Records from a data collection:

==*==

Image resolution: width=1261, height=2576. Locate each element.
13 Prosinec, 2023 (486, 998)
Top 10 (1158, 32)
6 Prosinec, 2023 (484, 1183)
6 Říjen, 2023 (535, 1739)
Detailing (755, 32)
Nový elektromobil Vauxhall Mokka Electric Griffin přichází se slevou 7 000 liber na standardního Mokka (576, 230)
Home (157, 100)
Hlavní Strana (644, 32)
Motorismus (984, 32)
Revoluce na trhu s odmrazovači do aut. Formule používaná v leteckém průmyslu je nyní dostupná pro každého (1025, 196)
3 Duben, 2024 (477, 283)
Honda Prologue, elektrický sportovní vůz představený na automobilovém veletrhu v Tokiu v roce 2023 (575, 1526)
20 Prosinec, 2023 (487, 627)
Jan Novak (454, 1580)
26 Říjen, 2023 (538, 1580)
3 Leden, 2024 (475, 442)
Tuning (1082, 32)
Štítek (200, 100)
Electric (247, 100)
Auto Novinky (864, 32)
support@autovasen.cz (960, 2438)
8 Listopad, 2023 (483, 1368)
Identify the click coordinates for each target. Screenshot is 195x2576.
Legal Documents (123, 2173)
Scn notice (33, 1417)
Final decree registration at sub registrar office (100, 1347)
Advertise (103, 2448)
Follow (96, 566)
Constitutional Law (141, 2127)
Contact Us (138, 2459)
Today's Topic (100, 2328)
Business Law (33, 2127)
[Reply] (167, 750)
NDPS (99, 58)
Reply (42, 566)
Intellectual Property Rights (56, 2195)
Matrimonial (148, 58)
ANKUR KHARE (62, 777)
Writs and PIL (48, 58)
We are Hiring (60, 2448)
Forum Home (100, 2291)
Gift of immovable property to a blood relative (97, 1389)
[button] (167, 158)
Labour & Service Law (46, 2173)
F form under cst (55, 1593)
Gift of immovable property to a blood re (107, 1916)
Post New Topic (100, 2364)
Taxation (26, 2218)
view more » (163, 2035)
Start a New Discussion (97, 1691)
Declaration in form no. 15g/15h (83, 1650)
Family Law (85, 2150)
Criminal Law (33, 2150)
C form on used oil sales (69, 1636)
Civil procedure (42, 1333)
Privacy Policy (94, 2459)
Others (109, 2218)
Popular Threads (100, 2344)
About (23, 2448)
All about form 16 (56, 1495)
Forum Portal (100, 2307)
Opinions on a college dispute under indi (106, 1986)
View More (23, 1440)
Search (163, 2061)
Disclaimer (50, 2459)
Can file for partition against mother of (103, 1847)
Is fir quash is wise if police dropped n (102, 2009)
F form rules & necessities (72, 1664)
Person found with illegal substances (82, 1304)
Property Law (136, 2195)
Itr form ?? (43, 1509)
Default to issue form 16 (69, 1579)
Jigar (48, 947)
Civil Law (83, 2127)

==*==

### INSTRUCTIONS FOR THE TASK
An unaltered transcription of all the data above is needed.

### RESULT FOR THIS EXERCISE
Image resolution: width=1261, height=2576. Locate each element.
13 Prosinec, 2023 (486, 998)
Top 10 (1158, 32)
6 Prosinec, 2023 (484, 1183)
6 Říjen, 2023 (535, 1739)
Detailing (755, 32)
Nový elektromobil Vauxhall Mokka Electric Griffin přichází se slevou 7 000 liber na standardního Mokka (576, 230)
Home (157, 100)
Hlavní Strana (644, 32)
Motorismus (984, 32)
Revoluce na trhu s odmrazovači do aut. Formule používaná v leteckém průmyslu je nyní dostupná pro každého (1025, 196)
3 Duben, 2024 (477, 283)
Honda Prologue, elektrický sportovní vůz představený na automobilovém veletrhu v Tokiu v roce 2023 (575, 1526)
20 Prosinec, 2023 (487, 627)
Jan Novak (454, 1580)
26 Říjen, 2023 (538, 1580)
3 Leden, 2024 (475, 442)
Tuning (1082, 32)
Štítek (200, 100)
Electric (247, 100)
Auto Novinky (864, 32)
support@autovasen.cz (960, 2438)
8 Listopad, 2023 (483, 1368)
Identify the click coordinates for each target. Screenshot is 195x2576.
Legal Documents (123, 2173)
Scn notice (33, 1417)
Final decree registration at sub registrar office (100, 1347)
Advertise (103, 2448)
Follow (96, 566)
Constitutional Law (141, 2127)
Contact Us (138, 2459)
Today's Topic (100, 2328)
Business Law (33, 2127)
[Reply] (167, 750)
NDPS (99, 58)
Reply (42, 566)
Intellectual Property Rights (56, 2195)
Matrimonial (148, 58)
ANKUR KHARE (62, 777)
Writs and PIL (48, 58)
We are Hiring (60, 2448)
Forum Home (100, 2291)
Gift of immovable property to a blood relative (97, 1389)
[button] (167, 158)
Labour & Service Law (46, 2173)
F form under cst (55, 1593)
Gift of immovable property to a blood re (107, 1916)
Post New Topic (100, 2364)
Taxation (26, 2218)
view more » (163, 2035)
Start a New Discussion (97, 1691)
Declaration in form no. 15g/15h (83, 1650)
Family Law (85, 2150)
Criminal Law (33, 2150)
C form on used oil sales (69, 1636)
Civil procedure (42, 1333)
Privacy Policy (94, 2459)
Others (109, 2218)
Popular Threads (100, 2344)
About (23, 2448)
All about form 16 (56, 1495)
Forum Portal (100, 2307)
Opinions on a college dispute under indi (106, 1986)
View More (23, 1440)
Search (163, 2061)
Disclaimer (50, 2459)
Can file for partition against mother of (103, 1847)
Is fir quash is wise if police dropped n (102, 2009)
F form rules & necessities (72, 1664)
Person found with illegal substances (82, 1304)
Property Law (136, 2195)
Itr form ?? (43, 1509)
Default to issue form 16 (69, 1579)
Jigar (48, 947)
Civil Law (83, 2127)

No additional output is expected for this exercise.